Most insurance premiums collected are expected to eventually be paid out in claims. However, due the time lag involved, these funds, known as "float", are "temporarily" available to fund investments.

Berkshire now has $114 billion in float. Because new premiums typically come in the door slightly faster than claims are paid out, Berkshire's float constantly regenerates and grows and has provided an essentially permanent source of investment funds.

Berkshire uses float along with its own vast share owner equity (currently $358 billion) to invest in numerous wholly owned subsidiaries, a vast cash hoard of $106 billion, equity investments of $184 billion, and fixed income investments of $20 billion. Total assets are $703 billion.

You might be shocked to learn some of the companies or brand names that you are likely familiar with are owned by Berkshire. These include GEICO, NetJets, Dairy Queen, Procor rail cars, Fruit of the Loom underwear, Pampered Chef, and Benjamin Moore paint stores.

Berkshire also has large investments in such familiar brands as Kraft, Heinz, Tim Hortons, Burger King, Coke, American Express, Wells Fargo, Bank of America, and Apple.

Given Canada's huge struggle to simply twin the 715-mile Trans Mountain pipeline, I was intrigued to read that a pipeline company that Berkshire owns called Northern Natural Gas is substantially larger than Trans Mountain at 6,300 miles of mainline plus 8,400 miles of branch lines.
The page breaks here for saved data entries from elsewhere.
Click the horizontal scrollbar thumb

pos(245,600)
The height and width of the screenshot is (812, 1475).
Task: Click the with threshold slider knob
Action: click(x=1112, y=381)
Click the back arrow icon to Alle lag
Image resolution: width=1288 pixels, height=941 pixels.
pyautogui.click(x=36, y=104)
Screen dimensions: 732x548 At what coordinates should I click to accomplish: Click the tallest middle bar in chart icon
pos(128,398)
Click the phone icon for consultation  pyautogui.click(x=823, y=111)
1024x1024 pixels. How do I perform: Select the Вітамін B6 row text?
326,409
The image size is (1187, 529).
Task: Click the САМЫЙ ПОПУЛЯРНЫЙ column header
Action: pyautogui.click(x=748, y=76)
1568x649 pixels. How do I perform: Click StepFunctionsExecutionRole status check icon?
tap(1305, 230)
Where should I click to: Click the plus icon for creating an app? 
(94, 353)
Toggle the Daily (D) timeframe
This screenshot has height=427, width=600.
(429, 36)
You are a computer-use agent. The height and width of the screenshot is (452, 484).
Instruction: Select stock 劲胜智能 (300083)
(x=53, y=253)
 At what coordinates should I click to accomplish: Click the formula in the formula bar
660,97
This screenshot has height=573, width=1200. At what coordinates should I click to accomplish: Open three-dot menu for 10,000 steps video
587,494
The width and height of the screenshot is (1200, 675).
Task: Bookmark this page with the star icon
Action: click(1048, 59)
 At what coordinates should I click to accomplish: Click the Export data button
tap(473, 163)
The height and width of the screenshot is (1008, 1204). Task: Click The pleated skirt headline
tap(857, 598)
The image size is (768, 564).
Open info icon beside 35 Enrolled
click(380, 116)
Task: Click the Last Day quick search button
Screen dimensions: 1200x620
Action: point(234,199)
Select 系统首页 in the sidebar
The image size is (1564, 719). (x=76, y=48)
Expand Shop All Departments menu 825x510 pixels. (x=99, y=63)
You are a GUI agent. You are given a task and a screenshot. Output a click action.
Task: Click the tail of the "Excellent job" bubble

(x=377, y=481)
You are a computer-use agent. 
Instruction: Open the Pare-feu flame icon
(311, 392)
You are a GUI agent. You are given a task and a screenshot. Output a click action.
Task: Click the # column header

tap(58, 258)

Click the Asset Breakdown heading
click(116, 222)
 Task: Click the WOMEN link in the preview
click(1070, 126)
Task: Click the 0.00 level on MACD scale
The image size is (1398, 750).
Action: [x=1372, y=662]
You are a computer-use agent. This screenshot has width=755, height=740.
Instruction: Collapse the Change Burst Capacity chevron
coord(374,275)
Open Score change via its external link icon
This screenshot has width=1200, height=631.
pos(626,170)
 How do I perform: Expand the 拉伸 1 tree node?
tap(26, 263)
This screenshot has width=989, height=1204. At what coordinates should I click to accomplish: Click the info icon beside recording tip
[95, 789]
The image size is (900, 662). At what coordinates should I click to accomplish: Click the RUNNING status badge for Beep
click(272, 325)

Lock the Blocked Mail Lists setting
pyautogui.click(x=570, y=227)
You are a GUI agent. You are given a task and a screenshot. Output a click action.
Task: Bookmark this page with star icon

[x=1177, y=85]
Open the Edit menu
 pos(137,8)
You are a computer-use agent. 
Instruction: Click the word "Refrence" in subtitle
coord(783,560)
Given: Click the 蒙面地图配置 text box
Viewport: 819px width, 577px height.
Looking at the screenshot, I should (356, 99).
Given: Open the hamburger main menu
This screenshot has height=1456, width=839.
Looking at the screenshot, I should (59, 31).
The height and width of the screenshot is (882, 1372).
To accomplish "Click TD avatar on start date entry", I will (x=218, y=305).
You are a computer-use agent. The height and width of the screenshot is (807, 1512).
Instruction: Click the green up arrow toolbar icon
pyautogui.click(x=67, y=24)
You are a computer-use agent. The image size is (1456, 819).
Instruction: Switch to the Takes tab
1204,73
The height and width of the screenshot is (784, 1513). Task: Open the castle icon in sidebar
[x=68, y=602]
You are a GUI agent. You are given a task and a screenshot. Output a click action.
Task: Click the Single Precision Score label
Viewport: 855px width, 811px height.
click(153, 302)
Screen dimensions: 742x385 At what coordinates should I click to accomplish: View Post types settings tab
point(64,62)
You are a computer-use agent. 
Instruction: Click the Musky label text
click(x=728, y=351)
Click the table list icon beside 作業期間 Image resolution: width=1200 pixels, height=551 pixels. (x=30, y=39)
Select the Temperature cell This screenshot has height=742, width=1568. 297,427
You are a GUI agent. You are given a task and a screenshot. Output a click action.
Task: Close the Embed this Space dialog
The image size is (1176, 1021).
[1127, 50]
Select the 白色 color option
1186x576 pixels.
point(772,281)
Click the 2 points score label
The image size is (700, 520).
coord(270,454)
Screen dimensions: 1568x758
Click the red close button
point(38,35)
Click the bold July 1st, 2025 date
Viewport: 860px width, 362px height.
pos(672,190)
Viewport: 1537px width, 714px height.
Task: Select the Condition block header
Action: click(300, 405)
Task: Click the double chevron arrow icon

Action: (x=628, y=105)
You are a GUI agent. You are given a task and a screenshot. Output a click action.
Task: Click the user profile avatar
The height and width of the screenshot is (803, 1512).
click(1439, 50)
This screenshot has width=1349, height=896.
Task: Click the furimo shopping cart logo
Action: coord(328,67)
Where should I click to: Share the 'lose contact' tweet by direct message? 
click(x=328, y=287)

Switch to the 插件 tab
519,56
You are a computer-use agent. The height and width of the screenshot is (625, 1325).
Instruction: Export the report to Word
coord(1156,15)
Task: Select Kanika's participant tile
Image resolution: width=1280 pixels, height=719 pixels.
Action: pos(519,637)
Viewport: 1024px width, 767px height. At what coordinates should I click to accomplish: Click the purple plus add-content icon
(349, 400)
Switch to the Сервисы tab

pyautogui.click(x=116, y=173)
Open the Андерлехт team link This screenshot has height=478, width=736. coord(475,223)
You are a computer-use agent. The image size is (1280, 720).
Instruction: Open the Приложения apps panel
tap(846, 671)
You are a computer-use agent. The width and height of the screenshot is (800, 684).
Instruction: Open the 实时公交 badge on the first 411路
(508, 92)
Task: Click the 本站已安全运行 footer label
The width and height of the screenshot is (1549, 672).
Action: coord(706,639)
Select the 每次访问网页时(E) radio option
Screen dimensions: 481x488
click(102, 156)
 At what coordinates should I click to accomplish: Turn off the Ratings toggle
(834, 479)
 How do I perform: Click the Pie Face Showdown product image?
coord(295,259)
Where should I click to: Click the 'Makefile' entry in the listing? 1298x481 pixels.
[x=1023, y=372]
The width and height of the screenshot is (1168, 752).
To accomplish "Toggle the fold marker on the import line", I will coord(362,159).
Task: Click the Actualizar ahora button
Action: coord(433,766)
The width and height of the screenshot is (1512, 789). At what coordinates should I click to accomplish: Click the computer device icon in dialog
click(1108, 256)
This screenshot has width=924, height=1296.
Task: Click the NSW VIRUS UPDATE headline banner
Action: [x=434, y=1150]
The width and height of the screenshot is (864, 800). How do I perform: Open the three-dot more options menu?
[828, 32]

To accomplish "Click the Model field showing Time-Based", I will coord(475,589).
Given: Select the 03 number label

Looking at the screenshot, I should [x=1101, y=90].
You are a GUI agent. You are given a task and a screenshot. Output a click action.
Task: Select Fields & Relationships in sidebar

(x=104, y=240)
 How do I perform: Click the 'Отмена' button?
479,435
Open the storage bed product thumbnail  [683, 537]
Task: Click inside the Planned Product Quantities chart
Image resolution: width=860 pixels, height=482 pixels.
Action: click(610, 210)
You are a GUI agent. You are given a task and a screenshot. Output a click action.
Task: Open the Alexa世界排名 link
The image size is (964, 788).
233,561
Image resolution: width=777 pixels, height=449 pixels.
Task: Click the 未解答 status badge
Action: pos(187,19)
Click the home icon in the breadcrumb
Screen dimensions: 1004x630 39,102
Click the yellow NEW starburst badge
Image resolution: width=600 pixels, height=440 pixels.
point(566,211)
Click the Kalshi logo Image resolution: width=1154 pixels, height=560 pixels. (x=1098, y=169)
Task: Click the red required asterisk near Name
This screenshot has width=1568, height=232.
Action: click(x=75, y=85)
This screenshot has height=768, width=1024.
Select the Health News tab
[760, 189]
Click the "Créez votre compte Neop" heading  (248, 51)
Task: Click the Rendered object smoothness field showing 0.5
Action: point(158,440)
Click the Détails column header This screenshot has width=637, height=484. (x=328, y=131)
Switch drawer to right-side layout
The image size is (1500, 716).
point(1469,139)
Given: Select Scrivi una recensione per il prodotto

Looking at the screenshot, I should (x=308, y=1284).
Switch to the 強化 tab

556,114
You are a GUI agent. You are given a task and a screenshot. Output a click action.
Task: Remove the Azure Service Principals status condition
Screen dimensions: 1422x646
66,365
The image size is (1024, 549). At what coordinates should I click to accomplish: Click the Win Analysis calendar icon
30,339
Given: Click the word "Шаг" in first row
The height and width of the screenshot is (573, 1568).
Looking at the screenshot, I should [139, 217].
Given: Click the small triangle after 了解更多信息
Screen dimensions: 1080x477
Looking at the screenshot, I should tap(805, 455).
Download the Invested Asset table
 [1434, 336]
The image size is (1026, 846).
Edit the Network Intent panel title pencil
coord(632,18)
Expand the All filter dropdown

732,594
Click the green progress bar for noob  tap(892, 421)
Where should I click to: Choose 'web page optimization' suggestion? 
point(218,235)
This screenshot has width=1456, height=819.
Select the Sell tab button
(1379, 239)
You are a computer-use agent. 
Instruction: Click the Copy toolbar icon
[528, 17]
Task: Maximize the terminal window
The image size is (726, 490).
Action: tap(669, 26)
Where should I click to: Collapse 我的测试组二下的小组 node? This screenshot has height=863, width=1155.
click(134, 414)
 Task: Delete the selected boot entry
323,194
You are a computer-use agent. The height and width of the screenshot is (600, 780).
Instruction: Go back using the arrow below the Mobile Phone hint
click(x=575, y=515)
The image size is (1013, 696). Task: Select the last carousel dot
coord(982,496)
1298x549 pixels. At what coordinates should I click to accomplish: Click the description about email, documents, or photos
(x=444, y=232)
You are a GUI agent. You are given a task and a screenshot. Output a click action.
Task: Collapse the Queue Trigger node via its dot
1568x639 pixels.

This relatively unknown subsidiary of Berkshire actually rivals the size of TransCanada's Mainline which is 8,770 miles.

All told, Berkshire's vast array of subsidiary companies now employ 377,000 people including a remarkably tiny crew of just 26 at head office.

In 2017 operating earnings per share (which exclude volatile investment gains or losses and a massive 2017 income tax gain) were down 18%. This was mostly due to losses in its insurance operations primarily associated with three major hurricanes in the U.S., including Puerto Rico, and wildfires in California. However, in the first quarter of this year, operating earnings were up 49% with improvements in all major segments.

The price to book value ratio seems reasonable at 1.38. However, keep in mind that its cash and its large investment portfolio (together representing about 40% of assets) are already fully marked to market and therefore worth only book value.

Buffett has indicated on several occasions in recent years that Berkshire's intrinsic value far exceeds its book value and that the difference has widened in recent years. Berkshire will buy back shares if the price dips below 120% of book value. That means at a price below $169. This provides some downside protection.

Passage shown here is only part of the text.